§ **Exercise materials**:

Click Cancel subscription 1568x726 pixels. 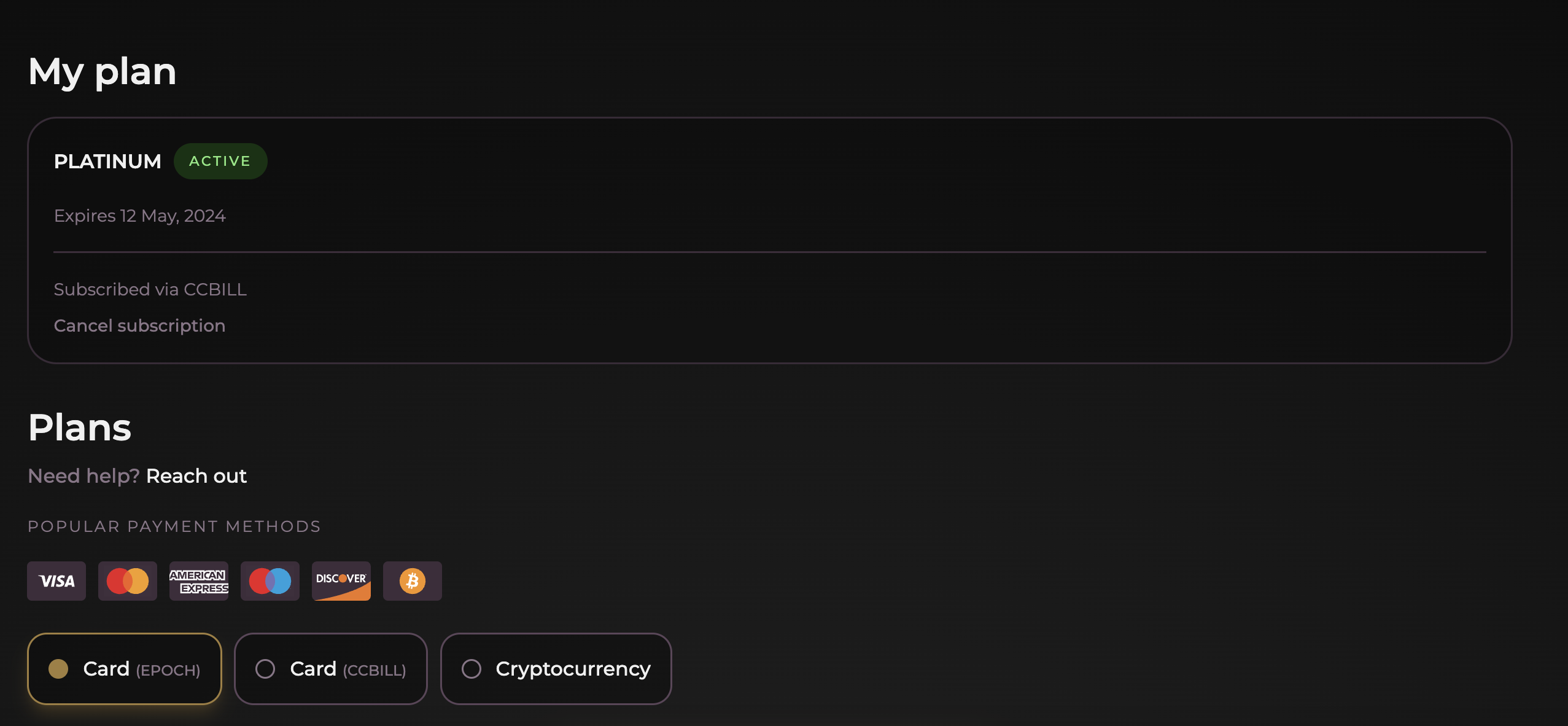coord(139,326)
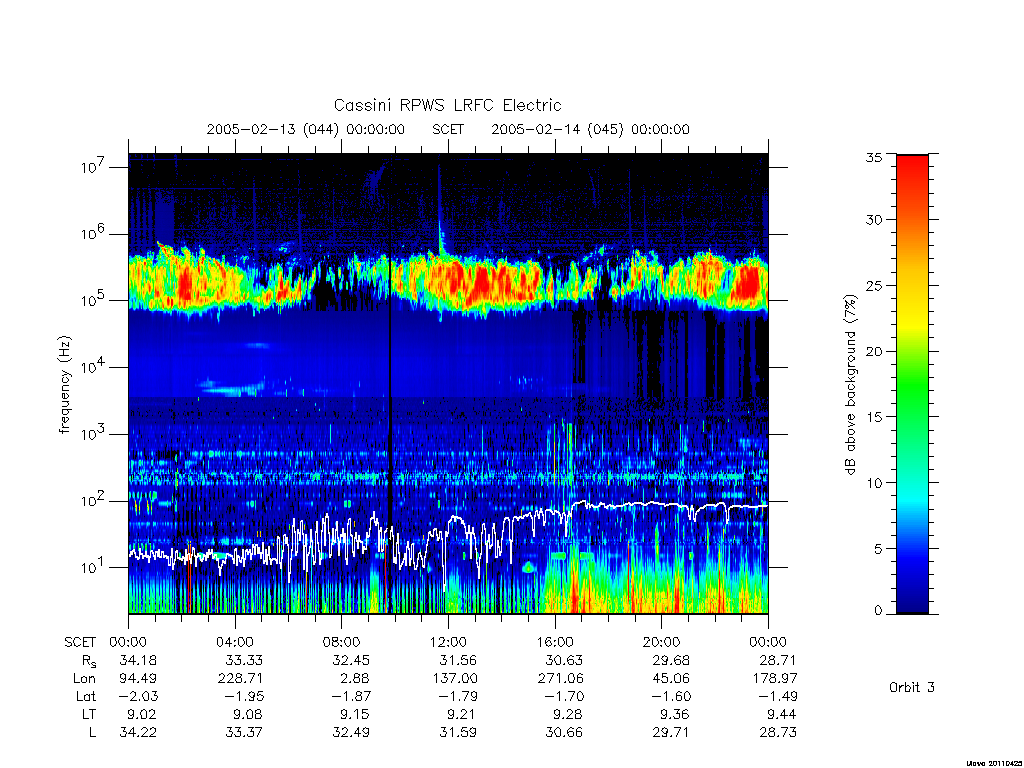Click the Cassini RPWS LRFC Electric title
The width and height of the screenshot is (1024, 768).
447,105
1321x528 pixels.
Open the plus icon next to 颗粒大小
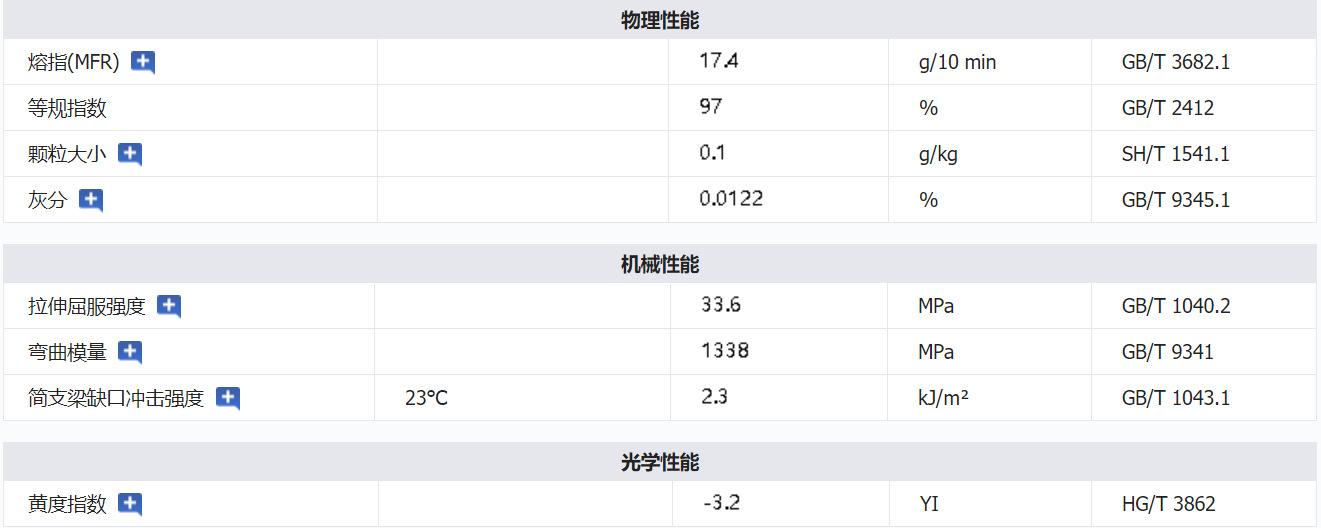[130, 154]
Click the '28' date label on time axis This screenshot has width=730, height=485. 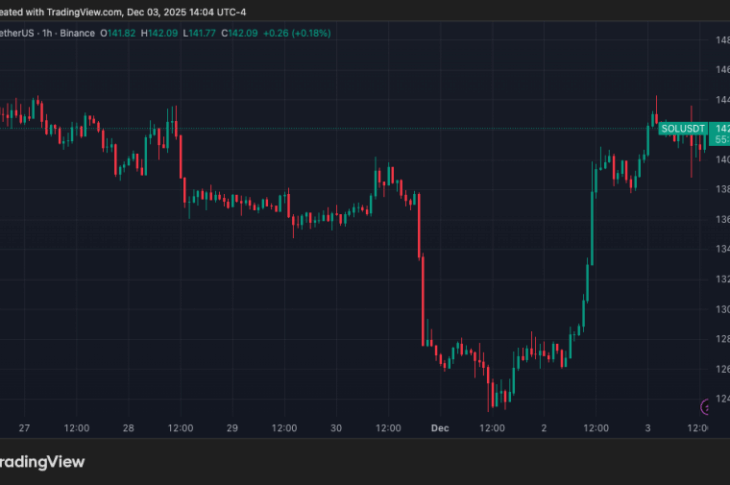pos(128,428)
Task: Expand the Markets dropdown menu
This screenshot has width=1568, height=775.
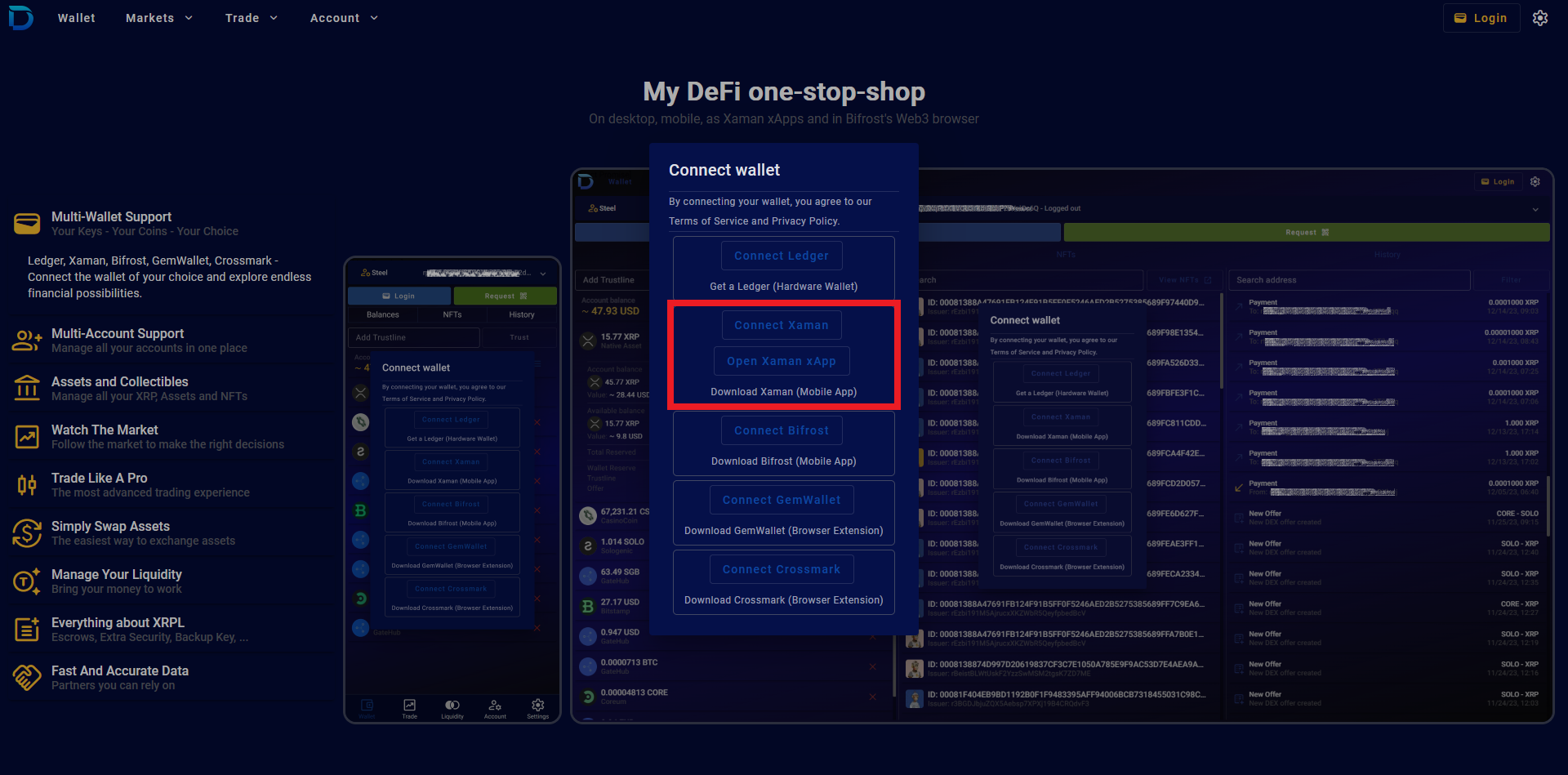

§ **Problem description**:
All lines from the one holding "Task: Expand the Markets dropdown menu" through the last line of the entries, and nothing else, are to be output exactly; leave out the pictures.

§ **Answer for the task**:
Task: Expand the Markets dropdown menu
This screenshot has width=1568, height=775.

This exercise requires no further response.